- **Work instructions**
Beginning with the line where "The width and height of the screenshot is (655, 368)." occurs, set down each line of the records through the final one, exactly and without additions.

- **Records provided**
========================================
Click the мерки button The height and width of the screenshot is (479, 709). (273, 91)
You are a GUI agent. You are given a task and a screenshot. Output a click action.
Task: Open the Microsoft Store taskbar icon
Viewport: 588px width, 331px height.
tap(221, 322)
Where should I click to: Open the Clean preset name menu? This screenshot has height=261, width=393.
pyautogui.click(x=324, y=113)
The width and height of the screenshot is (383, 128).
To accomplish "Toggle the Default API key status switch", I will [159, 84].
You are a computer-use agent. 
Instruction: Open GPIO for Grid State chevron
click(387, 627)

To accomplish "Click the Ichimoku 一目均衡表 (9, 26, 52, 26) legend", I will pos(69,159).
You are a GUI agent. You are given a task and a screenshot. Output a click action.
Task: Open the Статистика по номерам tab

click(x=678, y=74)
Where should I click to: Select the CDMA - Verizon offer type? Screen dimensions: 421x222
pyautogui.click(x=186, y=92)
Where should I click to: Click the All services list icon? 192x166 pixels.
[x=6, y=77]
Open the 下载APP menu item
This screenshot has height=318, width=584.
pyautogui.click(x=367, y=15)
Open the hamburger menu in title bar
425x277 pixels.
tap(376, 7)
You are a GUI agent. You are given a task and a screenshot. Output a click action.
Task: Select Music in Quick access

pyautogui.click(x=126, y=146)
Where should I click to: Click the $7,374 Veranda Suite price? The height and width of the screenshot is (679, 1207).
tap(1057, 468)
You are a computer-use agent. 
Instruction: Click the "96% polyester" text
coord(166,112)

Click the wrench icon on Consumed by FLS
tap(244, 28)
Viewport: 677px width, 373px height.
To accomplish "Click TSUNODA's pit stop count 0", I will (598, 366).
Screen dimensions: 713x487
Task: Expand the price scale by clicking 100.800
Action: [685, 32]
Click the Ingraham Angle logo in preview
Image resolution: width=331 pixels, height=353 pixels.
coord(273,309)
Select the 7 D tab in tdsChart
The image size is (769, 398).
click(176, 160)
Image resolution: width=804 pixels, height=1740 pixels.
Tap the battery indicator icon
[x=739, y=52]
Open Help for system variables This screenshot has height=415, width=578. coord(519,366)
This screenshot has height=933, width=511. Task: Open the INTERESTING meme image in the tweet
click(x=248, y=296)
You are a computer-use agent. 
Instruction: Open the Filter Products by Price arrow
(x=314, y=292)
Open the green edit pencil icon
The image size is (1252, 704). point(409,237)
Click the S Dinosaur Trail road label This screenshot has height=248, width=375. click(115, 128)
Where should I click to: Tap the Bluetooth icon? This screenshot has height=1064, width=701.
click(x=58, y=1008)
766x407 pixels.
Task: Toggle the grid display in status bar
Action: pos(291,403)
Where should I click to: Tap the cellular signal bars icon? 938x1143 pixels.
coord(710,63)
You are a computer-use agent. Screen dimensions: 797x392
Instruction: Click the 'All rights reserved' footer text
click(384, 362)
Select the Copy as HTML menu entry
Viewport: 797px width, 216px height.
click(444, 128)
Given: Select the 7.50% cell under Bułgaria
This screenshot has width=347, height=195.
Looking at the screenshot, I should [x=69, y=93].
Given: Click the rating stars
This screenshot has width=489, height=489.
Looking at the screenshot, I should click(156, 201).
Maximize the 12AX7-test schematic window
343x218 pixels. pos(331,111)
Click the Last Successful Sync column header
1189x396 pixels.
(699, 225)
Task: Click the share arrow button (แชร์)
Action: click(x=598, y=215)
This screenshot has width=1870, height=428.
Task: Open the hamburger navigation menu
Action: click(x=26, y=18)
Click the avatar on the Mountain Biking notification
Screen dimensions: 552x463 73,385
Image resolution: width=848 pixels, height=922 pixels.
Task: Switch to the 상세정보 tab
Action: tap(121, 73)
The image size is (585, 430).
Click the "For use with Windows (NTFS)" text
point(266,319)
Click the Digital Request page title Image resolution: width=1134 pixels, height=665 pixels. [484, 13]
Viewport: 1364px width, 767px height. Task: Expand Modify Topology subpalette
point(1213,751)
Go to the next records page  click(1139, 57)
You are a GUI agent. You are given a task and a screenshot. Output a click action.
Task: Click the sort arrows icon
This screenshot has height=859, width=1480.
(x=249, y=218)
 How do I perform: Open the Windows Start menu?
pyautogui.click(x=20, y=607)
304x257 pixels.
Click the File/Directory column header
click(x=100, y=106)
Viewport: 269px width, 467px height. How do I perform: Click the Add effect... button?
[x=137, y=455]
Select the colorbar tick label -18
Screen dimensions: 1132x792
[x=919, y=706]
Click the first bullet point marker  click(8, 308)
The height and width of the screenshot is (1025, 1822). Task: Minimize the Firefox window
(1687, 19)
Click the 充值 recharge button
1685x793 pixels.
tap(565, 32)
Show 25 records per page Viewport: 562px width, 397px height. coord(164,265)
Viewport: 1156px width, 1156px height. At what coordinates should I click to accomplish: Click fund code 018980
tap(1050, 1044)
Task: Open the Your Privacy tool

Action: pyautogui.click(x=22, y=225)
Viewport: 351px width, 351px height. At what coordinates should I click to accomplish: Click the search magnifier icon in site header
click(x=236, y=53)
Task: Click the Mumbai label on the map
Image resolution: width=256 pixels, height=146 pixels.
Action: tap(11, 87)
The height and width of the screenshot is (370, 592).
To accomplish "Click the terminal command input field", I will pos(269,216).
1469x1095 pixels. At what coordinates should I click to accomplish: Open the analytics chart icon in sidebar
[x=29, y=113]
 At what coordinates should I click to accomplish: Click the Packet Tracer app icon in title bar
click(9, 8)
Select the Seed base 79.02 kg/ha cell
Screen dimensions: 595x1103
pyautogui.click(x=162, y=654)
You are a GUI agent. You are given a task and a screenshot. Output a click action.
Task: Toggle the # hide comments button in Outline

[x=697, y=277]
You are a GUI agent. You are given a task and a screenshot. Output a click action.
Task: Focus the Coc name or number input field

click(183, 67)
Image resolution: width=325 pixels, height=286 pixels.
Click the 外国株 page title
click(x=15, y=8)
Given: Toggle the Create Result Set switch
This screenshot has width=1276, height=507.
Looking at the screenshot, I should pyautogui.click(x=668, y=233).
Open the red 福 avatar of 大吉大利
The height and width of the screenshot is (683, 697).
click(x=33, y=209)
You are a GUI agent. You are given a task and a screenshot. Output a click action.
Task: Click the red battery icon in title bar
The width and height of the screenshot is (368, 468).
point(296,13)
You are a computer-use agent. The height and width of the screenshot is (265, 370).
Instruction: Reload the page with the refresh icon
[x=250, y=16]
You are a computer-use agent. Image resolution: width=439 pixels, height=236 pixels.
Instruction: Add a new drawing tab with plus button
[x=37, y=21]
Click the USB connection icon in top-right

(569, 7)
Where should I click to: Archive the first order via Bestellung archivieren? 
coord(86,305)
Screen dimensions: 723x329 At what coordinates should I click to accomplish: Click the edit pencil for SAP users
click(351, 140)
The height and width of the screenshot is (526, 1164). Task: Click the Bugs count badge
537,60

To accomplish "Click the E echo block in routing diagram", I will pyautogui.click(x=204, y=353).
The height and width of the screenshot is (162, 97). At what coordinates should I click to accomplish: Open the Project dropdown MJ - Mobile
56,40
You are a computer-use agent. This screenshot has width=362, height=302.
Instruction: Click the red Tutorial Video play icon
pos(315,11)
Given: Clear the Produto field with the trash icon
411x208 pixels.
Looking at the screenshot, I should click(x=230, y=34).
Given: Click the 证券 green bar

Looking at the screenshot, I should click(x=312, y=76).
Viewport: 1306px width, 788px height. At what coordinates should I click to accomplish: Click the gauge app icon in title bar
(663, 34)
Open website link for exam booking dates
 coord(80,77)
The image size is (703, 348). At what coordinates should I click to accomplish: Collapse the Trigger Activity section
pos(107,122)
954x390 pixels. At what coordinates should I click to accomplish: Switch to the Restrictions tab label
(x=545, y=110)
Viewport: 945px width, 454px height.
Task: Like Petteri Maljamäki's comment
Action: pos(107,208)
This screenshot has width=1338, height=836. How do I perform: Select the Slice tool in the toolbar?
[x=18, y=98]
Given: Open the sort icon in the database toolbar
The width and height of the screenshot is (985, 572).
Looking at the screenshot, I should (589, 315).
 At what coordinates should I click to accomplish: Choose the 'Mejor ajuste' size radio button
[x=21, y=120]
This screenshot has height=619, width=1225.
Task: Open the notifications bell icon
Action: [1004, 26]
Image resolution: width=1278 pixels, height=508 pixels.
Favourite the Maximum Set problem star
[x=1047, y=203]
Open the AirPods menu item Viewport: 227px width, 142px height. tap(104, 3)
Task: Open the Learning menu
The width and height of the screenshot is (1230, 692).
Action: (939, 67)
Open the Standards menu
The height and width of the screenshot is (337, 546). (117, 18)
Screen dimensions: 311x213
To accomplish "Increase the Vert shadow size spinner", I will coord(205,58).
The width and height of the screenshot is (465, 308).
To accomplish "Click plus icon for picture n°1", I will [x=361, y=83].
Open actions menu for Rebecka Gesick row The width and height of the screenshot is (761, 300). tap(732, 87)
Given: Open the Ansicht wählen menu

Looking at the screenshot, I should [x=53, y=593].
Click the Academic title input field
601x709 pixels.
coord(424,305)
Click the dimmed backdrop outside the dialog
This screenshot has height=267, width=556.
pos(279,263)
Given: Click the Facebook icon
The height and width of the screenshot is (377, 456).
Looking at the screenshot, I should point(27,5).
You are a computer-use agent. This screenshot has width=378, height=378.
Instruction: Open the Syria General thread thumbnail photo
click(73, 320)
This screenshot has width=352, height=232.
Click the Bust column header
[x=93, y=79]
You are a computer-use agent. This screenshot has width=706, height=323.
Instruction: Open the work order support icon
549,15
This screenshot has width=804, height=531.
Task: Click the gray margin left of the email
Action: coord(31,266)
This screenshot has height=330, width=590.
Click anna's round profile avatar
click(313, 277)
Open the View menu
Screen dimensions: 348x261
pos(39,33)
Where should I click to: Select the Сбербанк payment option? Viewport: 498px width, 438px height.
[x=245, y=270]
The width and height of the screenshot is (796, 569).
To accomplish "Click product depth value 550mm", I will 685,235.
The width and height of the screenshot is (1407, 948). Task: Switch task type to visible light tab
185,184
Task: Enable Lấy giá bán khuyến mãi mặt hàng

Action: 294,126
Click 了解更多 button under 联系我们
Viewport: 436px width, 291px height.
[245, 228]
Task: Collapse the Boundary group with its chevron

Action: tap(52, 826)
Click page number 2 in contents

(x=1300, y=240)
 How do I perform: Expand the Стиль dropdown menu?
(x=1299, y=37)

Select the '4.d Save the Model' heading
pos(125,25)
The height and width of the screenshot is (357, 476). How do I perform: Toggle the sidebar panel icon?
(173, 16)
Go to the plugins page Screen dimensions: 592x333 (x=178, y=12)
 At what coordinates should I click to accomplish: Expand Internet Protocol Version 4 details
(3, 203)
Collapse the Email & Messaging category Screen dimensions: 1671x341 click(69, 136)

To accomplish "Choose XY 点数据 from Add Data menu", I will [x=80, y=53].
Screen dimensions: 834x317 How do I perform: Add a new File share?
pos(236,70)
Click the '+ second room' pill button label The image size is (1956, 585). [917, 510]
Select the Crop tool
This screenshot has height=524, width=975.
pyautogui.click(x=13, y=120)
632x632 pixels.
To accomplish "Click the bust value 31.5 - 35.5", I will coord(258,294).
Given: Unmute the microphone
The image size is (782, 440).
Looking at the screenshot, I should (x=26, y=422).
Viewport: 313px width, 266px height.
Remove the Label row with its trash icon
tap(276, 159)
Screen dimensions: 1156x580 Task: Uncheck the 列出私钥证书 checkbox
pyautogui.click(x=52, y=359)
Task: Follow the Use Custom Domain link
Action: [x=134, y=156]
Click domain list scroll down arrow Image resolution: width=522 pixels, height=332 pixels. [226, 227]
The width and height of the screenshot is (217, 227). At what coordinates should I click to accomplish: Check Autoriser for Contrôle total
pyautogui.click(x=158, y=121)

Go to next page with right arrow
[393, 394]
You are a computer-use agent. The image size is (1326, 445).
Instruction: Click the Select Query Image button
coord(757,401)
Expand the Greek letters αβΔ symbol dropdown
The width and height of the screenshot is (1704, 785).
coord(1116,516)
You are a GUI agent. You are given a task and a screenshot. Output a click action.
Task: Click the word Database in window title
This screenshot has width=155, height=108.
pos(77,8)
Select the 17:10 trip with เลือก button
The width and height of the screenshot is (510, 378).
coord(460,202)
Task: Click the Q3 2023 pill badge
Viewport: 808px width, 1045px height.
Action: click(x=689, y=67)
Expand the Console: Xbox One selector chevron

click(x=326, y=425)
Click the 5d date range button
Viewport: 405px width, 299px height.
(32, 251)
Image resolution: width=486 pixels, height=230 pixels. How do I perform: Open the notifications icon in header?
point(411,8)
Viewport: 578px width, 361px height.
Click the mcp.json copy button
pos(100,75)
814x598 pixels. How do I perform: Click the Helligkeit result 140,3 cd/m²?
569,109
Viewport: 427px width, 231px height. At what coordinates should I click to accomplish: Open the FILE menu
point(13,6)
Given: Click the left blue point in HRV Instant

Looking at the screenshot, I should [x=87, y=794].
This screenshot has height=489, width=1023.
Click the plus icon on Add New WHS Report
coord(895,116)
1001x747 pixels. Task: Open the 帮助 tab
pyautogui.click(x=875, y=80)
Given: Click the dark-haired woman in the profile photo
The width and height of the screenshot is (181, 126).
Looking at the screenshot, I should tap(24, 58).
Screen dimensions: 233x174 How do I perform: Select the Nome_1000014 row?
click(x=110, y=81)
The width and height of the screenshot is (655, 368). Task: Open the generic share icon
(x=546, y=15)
========================================
- **Solution to the problem**
The width and height of the screenshot is (655, 368). Task: Open the generic share icon
(x=546, y=15)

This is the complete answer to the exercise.